Tata Motors plans to incur capital expenditure of about Rs80 billion over next three years. In the medium term, CRISIL expects the company's leverage to increase, as the capital expenditure plans and capital needs of the vehicle-financing business would result in increased borrowings. Weaker domestic demand in CVs, and delays in stabilisation or market acceptance of the company's new products (including the 'small car') could result in a further increase in borrowings, which would weaken the company's financial profile. CRISIL believes that, despite this, Tata Motors will continue to maintain a strong financial profile, because of its comfortable net cash accruals (expected at around Rs. 16-18 billion annually) and its largely unutilised bank lines of Rs. 27 billion, during this period.

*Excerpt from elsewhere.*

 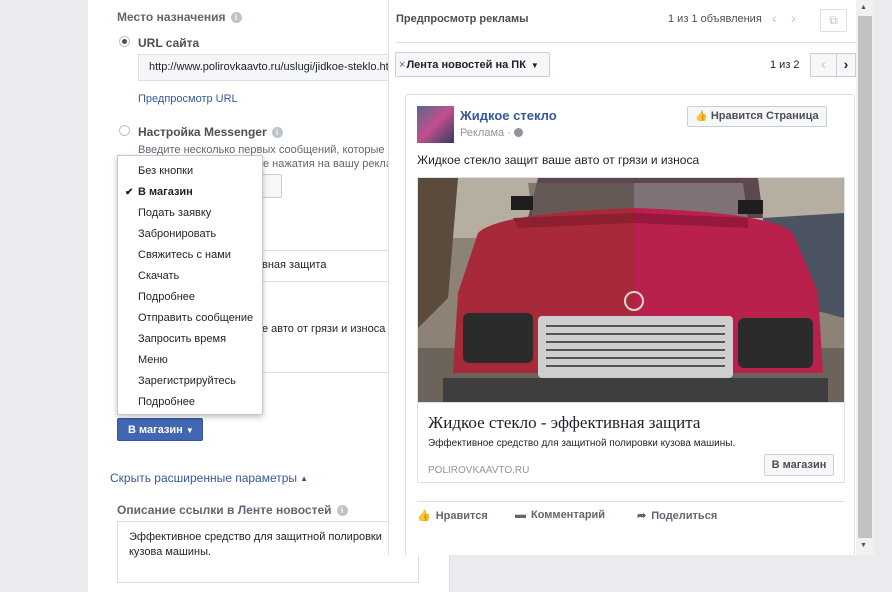 What do you see at coordinates (166, 192) in the screenshot?
I see `dropdown-item-label: В магазин` at bounding box center [166, 192].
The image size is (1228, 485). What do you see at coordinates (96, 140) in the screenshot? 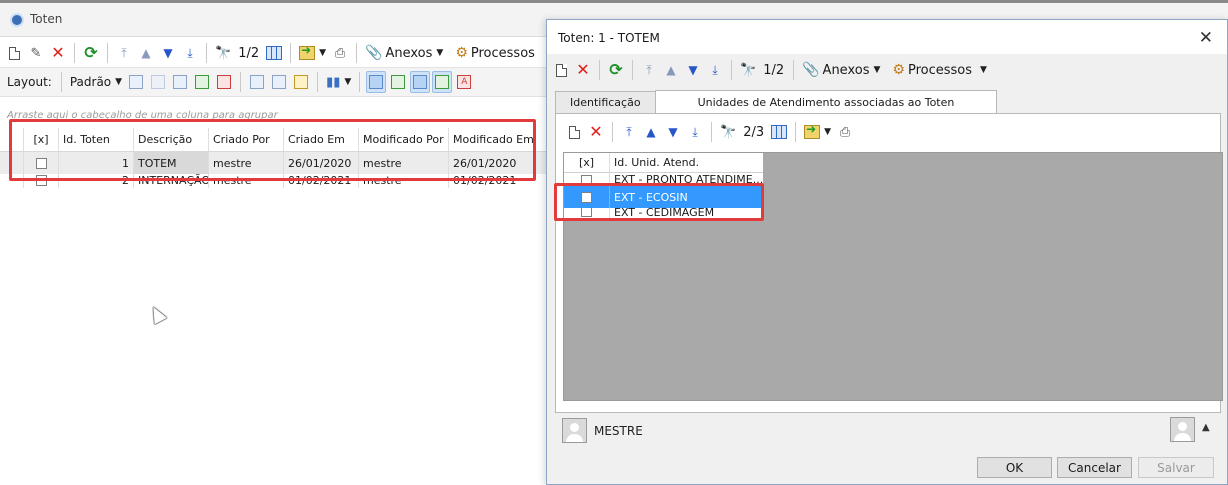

Outlook: CRISIL expects Tata Motors to maintain its credit profile over the medium term, supported by its robust market position and sound financial profile. The company's strong accretion and the success of its low cost FCCB issues aggregating to US $ 500 million are expected to provide adequate cushion against business downturns in the core CV business. The company's ability to successfully launch the small car in 2007-08, achieve a quick ramp-up, and demonstrate market acceptance, are crucial to maintain the credit quality at current levels.
Tata Motors is India's largest, fully integrated, automobile company, with a manufacturing capacity of 420,000 vehicles per year. Tata Motors' product range covers passenger cars, multi-utility vehicles, and light, medium, and heavy CVs, for goods and passenger transport. The company has over 130 models of light, medium, and heavy commercial vehicles, ranging from 0.75 to 40 tons, 12 to 60 seater buses, construction vehicles, off-road vehicles, and defence vehicles. Tata Motors' passenger vehicles include 'Indica' and 'Indigo' in petrol and diesel versions. The company's multi-utility vehicles include 'Tata Sumo', 'Spacio', and 'Tata Safari' (a sports utility vehicle).
Tata Motors' exports, including sales from its Korean subsidiary, are directed to markets such as South Africa, Turkey, Sri Lanka, Europe, and Asia. In August 2005, Tata Motors announced its acquisition of Incat International, a British engineering and design consultancy, for Rs. 4.15 billion.
For the year ended March 31, 2005, Tata Motors reported a net profit of Rs. 12.4 billion (Rs. 8.1 billion in 2003-04) on net sales of Rs. 175.8 billion (Rs. 132.8 billion in 2003-04). For the period ended December 2005, the company reported net sales and profits of Rs. 137.2 billion and Rs. 10.7 billion respectively (Rs. 120.8 billion and Rs. 8.5 billion respectively in the previous corresponding period).